Another student explains; “Starting to design your collection over the summer break is challenging, especially for students who are working, or looking after family members during the pandemic”. While for some the pandemic has provided nothing but time, others are struggling to determine their plans for school, begin the ideation process for their collection, and work to cover the costs of the aforementioned. Meanwhile, others grapple with location, health, and safety precautions, “I am thinking about inspiration but it’s really difficult to collect photos, swatches and things of that nature because I don’t feel comfortable going downtown” says a fourth year student. 

When asked about their prior experiences with remote learning, an interviewee replied that “some of the outcomes were less than ideal, but professors were also in a challenging position”. With that being said, prospective fourth years felt that the learning objectives were not the same. Because of the time crunch and lack of clarity, many aspects had to be compromised. Students need to be given options within their projects to ensure that they are capable of meeting the learning objectives. However, modification to a project is not to be confused with watering down the learning objectives to ‘accommodate’ those who can’t meet the original demands. Ryerson Staff have been given the time required to thoughtfully put plans into action, and students want to feel confident in their choices about their education. “There’s a lot of people that don’t feel comfortable and want to take a fifth year” revealed a fashion student.

Ryerson has made a substantial effort to provide students with the materials and tools necessary for the upcoming school year, but students recognize that issues will arise when lab access is uncertain. Some pieces of equipment are practically impossible to get to every student and some students will be put in a situation where they’ll have to settle, compromise or adapt their designs; for instance, knit fabrics with stretch usually require a cover stitch machine or a serger, and it’s not feasible for every student to secure their own. One of the interviewees shared their own concerns about this, “we’re told to execute our work on a ready-to-wear level, but is handknitting suitable? Not many people own a cover stitch machine and I don’t want everyone feeling like they have to resort to cotton woven fabric”. 
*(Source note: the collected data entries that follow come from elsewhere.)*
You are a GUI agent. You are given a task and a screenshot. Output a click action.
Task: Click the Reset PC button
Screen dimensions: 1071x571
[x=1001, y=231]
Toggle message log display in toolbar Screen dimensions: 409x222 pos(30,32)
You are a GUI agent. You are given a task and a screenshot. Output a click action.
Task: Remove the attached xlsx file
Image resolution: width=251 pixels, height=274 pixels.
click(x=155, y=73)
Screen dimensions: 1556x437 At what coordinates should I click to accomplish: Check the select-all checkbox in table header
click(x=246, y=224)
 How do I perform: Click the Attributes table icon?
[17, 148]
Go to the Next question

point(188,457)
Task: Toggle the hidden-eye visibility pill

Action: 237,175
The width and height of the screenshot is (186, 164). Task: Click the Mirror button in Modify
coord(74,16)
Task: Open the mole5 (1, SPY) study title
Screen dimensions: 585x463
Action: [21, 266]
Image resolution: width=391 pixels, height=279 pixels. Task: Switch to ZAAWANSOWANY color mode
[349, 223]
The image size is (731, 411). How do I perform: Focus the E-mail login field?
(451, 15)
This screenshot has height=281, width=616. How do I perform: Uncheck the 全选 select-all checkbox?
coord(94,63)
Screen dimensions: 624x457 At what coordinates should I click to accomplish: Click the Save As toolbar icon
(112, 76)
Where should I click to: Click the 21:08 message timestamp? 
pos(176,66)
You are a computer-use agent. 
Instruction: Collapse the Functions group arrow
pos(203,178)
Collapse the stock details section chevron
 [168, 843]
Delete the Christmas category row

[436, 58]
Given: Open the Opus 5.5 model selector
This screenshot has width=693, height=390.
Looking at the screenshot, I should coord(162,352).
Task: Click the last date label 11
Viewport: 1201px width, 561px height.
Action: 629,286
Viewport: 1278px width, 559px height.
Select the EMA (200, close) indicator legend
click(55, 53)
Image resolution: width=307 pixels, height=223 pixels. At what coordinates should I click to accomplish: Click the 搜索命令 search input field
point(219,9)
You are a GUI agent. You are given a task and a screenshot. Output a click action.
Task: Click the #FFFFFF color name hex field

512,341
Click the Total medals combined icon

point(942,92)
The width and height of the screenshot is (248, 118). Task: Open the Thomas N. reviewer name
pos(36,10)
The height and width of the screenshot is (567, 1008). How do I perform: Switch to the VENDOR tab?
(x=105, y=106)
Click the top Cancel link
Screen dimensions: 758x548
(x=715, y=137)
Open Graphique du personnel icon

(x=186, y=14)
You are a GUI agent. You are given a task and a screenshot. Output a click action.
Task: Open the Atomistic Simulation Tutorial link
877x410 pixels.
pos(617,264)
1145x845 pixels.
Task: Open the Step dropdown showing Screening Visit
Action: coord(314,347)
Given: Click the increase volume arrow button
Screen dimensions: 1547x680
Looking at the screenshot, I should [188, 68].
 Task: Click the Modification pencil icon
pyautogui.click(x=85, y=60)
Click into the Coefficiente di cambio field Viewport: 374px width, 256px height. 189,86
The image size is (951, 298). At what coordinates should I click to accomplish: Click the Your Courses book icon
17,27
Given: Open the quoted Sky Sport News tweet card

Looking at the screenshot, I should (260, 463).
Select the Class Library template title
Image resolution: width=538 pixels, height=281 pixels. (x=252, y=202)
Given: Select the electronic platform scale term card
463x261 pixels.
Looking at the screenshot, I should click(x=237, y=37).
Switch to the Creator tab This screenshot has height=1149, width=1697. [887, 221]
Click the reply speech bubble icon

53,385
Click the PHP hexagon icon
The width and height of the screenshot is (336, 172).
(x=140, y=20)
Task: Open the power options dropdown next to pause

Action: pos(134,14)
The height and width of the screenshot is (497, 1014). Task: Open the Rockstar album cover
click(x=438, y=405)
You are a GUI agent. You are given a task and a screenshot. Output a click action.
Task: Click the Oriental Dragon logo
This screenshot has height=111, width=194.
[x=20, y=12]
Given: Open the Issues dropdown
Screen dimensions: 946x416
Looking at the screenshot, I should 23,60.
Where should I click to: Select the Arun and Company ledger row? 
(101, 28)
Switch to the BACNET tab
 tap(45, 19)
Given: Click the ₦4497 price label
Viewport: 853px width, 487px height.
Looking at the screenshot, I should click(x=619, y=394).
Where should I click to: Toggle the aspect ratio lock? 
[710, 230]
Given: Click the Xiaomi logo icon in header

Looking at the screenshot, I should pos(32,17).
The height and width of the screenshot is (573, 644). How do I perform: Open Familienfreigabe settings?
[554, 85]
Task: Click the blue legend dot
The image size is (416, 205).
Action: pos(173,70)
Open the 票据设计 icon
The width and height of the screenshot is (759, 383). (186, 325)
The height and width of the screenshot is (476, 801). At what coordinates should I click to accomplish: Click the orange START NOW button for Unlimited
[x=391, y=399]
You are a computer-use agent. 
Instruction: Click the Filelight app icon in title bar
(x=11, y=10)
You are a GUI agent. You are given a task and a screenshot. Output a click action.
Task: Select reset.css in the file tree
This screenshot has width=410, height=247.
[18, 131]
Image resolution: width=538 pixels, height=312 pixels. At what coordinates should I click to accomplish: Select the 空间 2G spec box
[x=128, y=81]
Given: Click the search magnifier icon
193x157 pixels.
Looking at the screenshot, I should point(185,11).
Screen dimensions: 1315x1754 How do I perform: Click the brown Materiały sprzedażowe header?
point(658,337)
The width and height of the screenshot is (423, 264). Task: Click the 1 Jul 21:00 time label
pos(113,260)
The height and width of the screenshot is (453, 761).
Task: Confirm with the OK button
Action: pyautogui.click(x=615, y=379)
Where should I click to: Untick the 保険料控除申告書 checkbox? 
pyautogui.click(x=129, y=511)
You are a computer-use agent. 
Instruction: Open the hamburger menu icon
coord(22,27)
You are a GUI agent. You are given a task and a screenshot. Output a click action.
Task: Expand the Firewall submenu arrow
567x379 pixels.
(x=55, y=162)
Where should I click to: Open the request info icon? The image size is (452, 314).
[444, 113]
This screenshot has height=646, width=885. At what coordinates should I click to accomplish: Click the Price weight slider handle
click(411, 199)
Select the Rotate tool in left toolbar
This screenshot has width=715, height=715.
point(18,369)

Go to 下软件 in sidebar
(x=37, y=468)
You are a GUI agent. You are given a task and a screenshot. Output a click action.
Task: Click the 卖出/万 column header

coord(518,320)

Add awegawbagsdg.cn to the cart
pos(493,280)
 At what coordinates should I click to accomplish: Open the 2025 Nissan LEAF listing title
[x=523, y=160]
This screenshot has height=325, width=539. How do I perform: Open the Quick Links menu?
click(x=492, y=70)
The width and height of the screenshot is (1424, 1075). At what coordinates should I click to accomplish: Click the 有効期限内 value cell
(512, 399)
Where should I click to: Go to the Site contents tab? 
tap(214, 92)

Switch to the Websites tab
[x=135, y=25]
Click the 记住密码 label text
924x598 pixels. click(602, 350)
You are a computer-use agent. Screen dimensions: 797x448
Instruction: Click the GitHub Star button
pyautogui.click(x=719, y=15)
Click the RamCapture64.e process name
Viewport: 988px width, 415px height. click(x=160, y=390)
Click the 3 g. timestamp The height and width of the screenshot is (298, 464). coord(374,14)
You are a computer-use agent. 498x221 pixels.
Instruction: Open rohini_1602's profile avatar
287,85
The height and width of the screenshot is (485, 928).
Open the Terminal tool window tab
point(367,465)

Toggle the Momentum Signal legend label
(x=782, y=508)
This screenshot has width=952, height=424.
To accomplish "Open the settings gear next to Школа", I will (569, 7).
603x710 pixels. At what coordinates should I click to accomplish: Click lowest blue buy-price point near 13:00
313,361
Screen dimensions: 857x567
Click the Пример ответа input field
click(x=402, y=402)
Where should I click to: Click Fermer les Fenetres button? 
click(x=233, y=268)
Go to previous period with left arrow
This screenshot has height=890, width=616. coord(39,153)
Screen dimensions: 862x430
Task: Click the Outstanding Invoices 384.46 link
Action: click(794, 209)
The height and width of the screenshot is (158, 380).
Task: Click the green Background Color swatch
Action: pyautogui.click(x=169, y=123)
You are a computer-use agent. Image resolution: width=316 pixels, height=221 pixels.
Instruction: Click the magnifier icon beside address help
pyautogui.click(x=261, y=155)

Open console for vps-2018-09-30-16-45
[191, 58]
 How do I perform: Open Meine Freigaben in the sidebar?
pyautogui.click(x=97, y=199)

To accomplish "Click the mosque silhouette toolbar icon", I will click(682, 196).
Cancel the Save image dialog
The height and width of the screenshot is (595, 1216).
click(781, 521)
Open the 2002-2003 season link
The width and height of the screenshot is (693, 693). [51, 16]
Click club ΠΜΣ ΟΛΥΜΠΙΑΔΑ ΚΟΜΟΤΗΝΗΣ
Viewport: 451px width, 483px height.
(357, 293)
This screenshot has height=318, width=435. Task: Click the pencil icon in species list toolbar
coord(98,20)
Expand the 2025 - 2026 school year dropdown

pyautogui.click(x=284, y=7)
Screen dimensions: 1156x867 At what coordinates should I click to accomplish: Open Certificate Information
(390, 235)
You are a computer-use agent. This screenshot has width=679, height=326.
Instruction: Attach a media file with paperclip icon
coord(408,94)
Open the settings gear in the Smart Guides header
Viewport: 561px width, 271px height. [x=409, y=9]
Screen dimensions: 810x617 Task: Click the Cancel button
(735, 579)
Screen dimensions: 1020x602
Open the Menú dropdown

Lastly, we need to look into the role that technology plays. After taking the exchange program and completing the majority of their work using design software, an upper year explains the importance of technology. When the time came that they could no longer collaborate with their peers in-person, they expressed that design software made the transition to home learning much smoother. While fashion students at Ryerson learn multiple Adobe applications, and they take a Computer Aided Design course in third year, an earlier and broader implementation of technology would be beneficial. With the release of multiple new fashion programs and a commitment to including new perspectives, students hope that Ryerson Fashion will continue to develop their implementation of technology within the program. The pandemic has created space for monumental shifts within the fashion industry, and as fashion students, we need to be keeping up with the technology that supports a more ethical, inclusive and empathetic fashion world.

I realize the question I should be asking is no longer, can design be taught online, but rather, how will design be taught online. These interviews have illustrated that a good number of concerns don’t have an easy fix. Though Ryerson is under a lot of pressure to alleviate the stress around COVID-19 learning, students should feel as though they have control within their education. The one commonality shared by all of us is uncertainty; nobody knows how the rest of the year will unfold. Fashion students are aware that there are some very student focused professors and faculty, and though things seem scary and intimidating right now, all we can do is prepare ourselves as best we can and have faith that the faculty is doing the same.